Christopher A. Lawrence is a professional historian and military analyst. He is the Executive Director and President of The Dupuy Institute, an organization dedicated to scholarly research and objective analysis of historical data related to armed conflict and the resolution of armed conflict. The Dupuy Institute provides independent, historically-based analyses of lessons learned from modern military experience.

Mr. Lawrence was the program manager for the Ardennes Campaign Simulation Data Base, the Kursk Data Base, the Modern Insurgency Spread Sheets and for a number of other smaller combat data bases. He has participated in casualty estimation studies (including estimates for Bosnia and Iraq) and studies of air campaign modeling, enemy prisoner of war capture rates, medium weight armor, urban warfare, situational awareness, counterinsurgency and other subjects for the U.S. Army, the Defense Department, the Joint Staff and the U.S. Air Force. He has also directed a number of studies related to the military impact of banning antipersonnel mines for the Joint Staff, Los Alamos National Laboratories and the Vietnam Veterans of American Foundation.

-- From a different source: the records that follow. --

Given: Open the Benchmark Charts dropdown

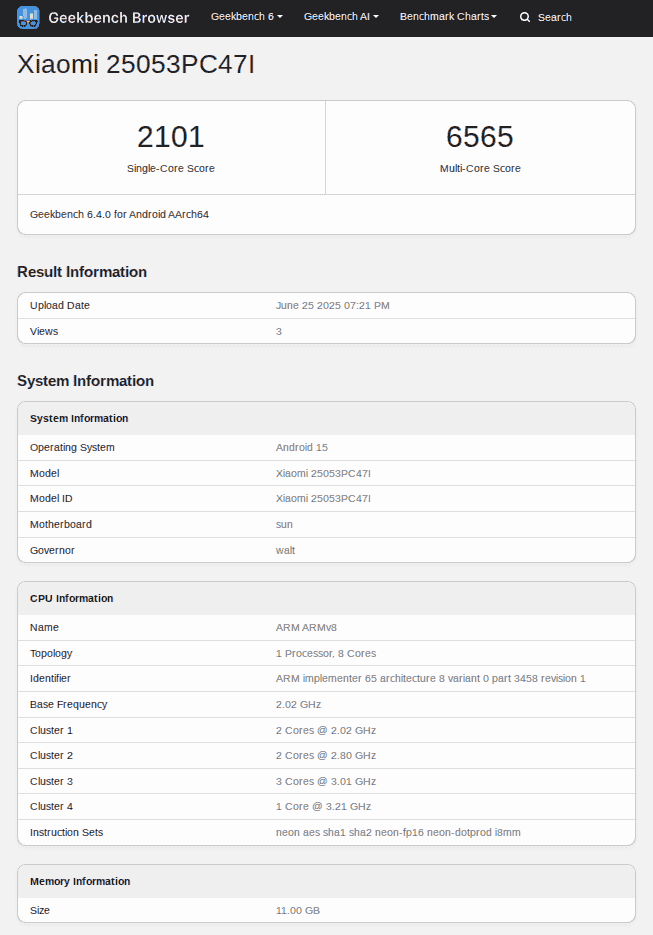Looking at the screenshot, I should click(448, 17).
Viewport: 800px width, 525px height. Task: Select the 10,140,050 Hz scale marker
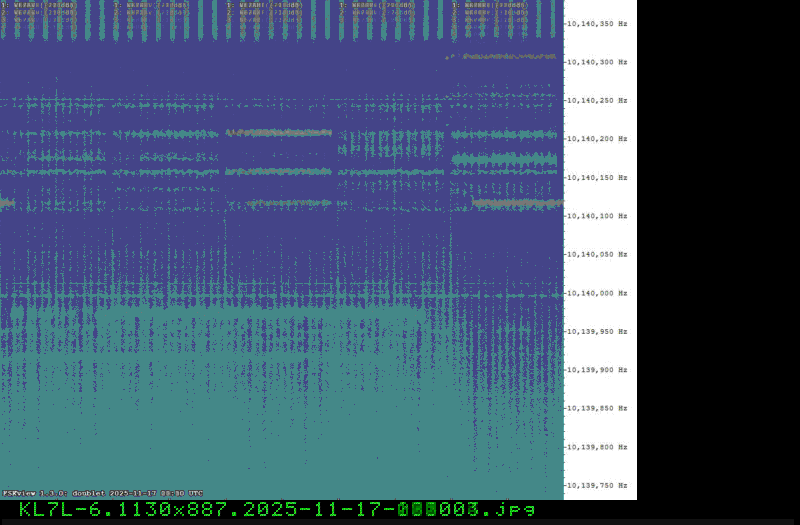coord(598,254)
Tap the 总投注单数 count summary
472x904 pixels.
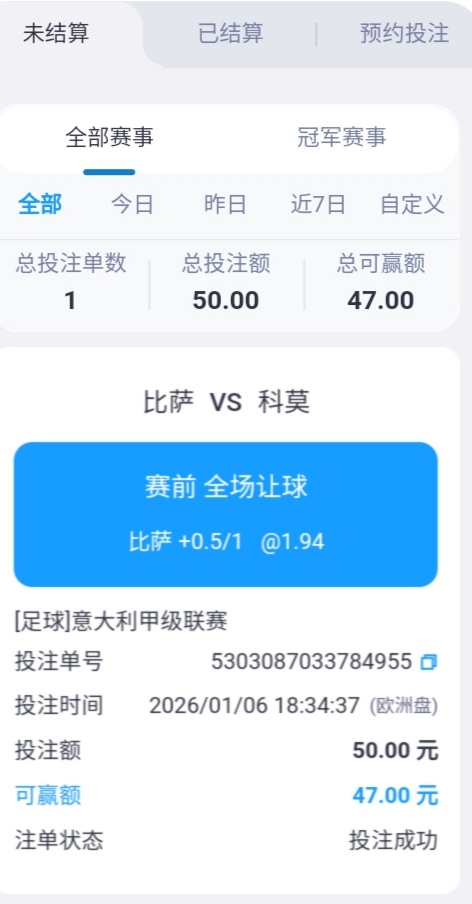[70, 282]
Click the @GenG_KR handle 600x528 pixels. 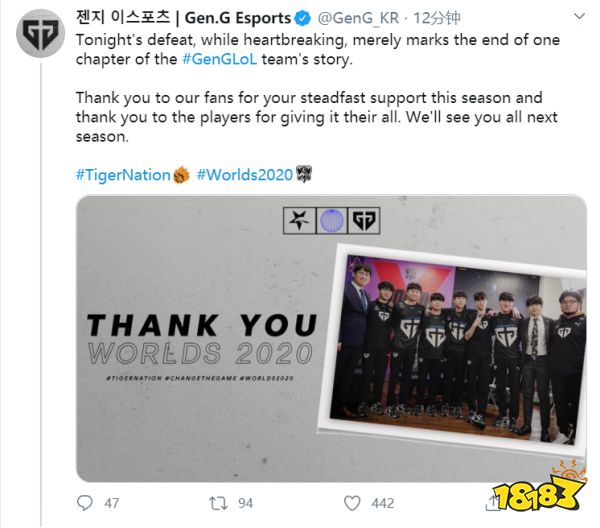pyautogui.click(x=358, y=18)
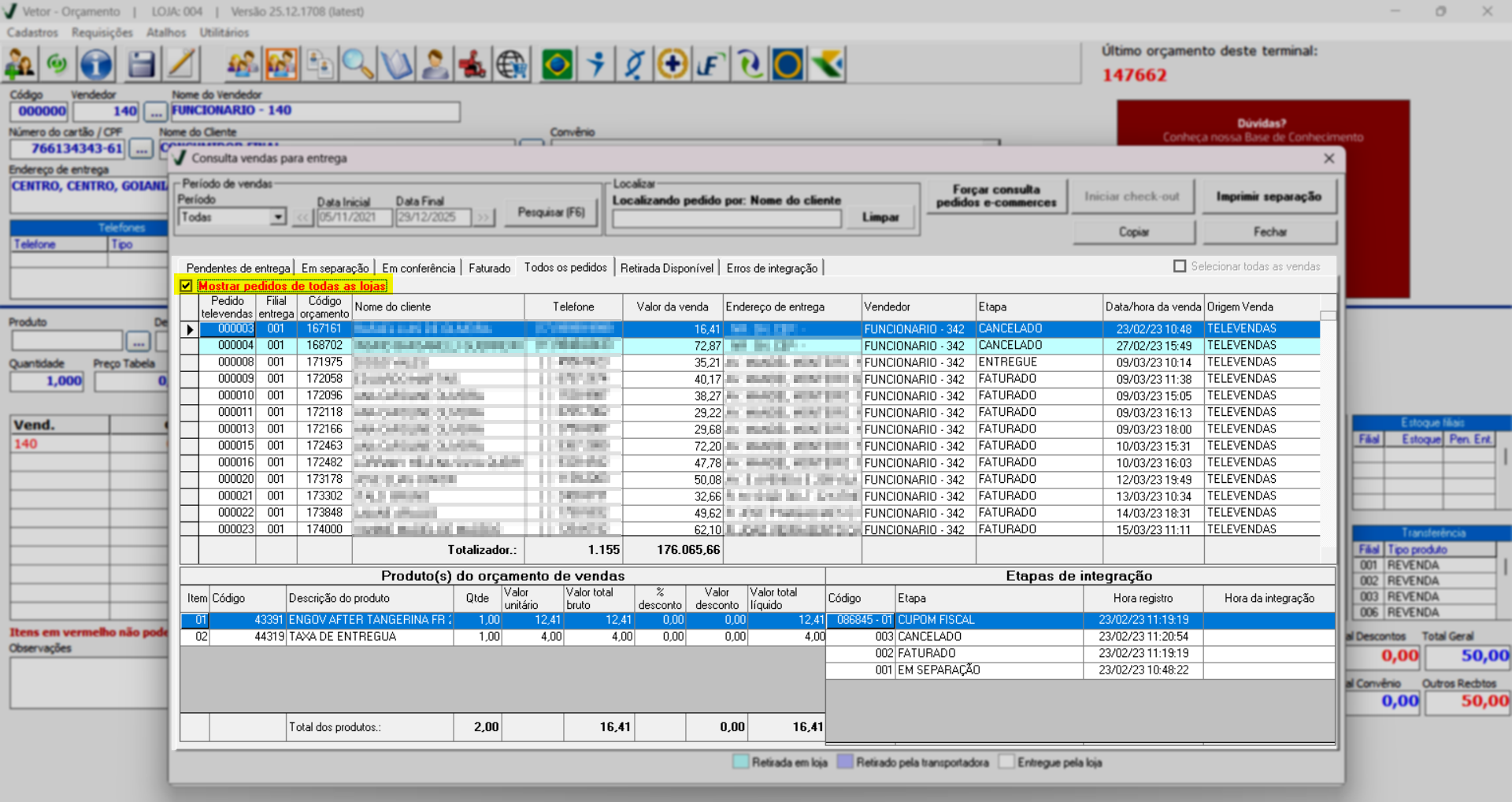Open the 'Retirada Disponível' tab
1512x802 pixels.
tap(666, 268)
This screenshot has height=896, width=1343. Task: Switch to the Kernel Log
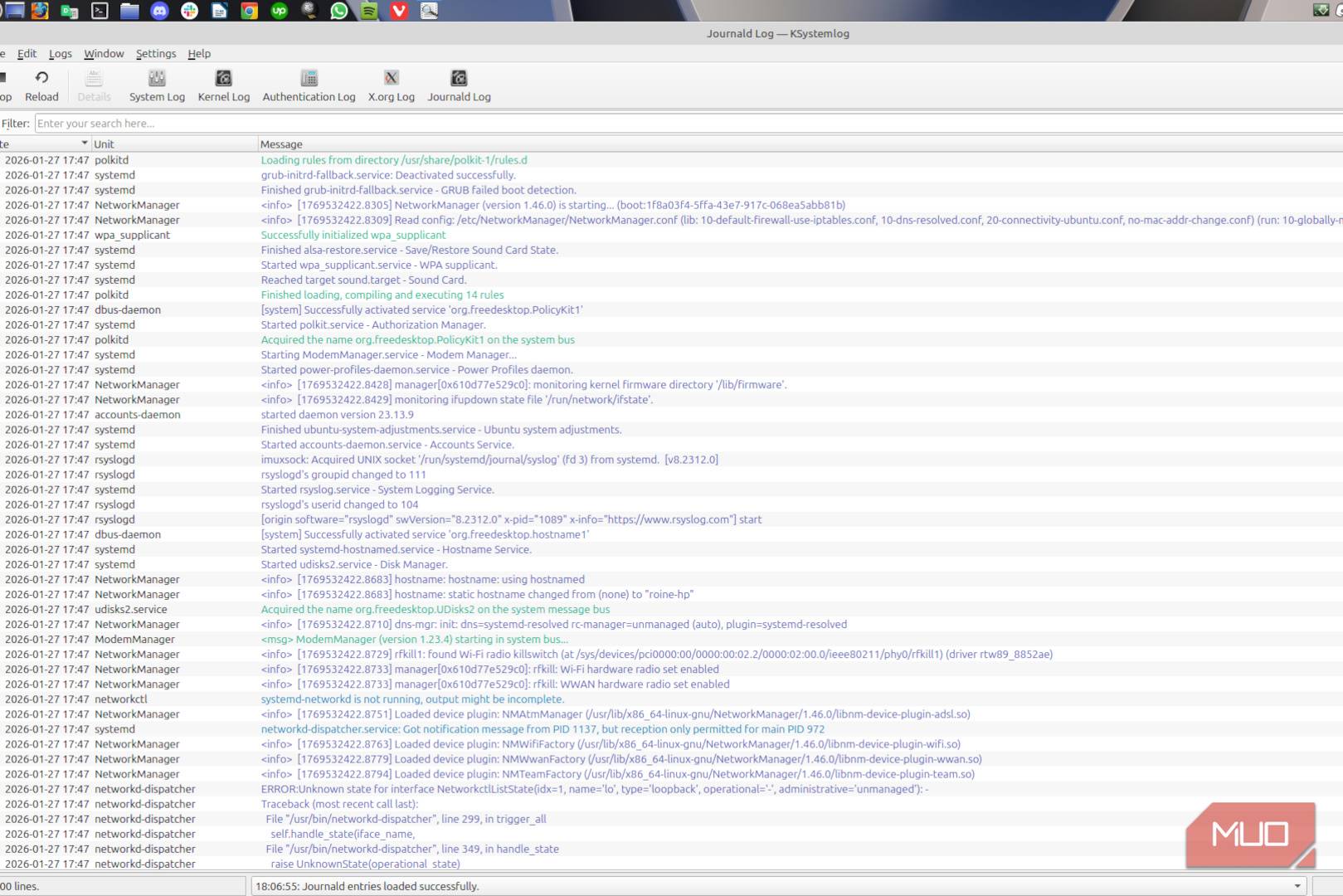[x=223, y=85]
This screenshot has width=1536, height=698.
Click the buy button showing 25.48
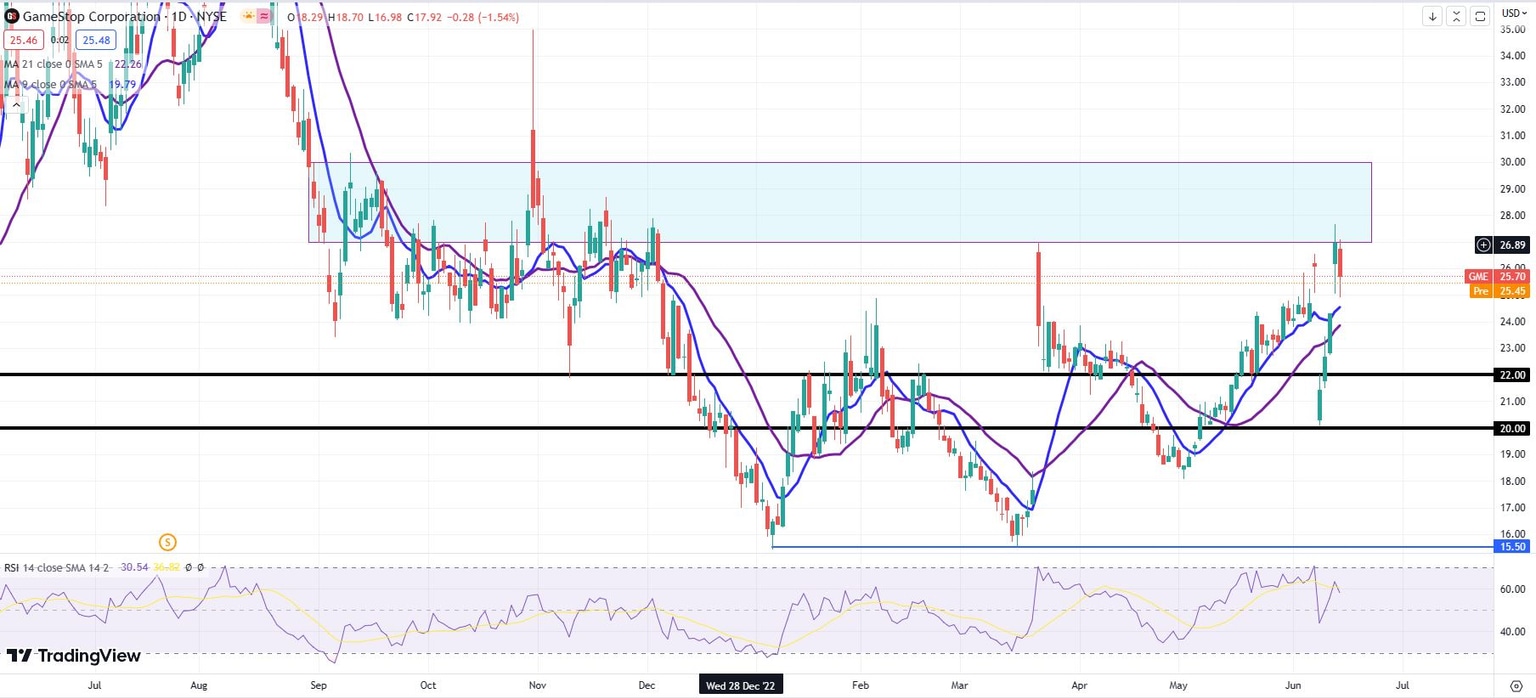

His published works include papers and monographs for the Congressional Office of Technology Assessment and the Vietnam Veterans of American Foundation, in addition to over 40 articles written for limited-distribution newsletters and over 60 analytical reports prepared for the Defense Department. He is the author of Kursk: The Battle of Prokhorovka (Aberdeen Books, Sheridan, CO., 2015), America’s Modern Wars: Understanding Iraq, Afghanistan and Vietnam (Casemate Publishers, Philadelphia & Oxford, 2015), War by Numbers: Understanding Conventional Combat (Potomac Books, Lincoln, NE., 2017) and The Battle of Prokhorovka (Stackpole Books, Guilford, CT., 2019)

Mr. Lawrence lives in northern Virginia, near Washington, D.C., with his wife and son.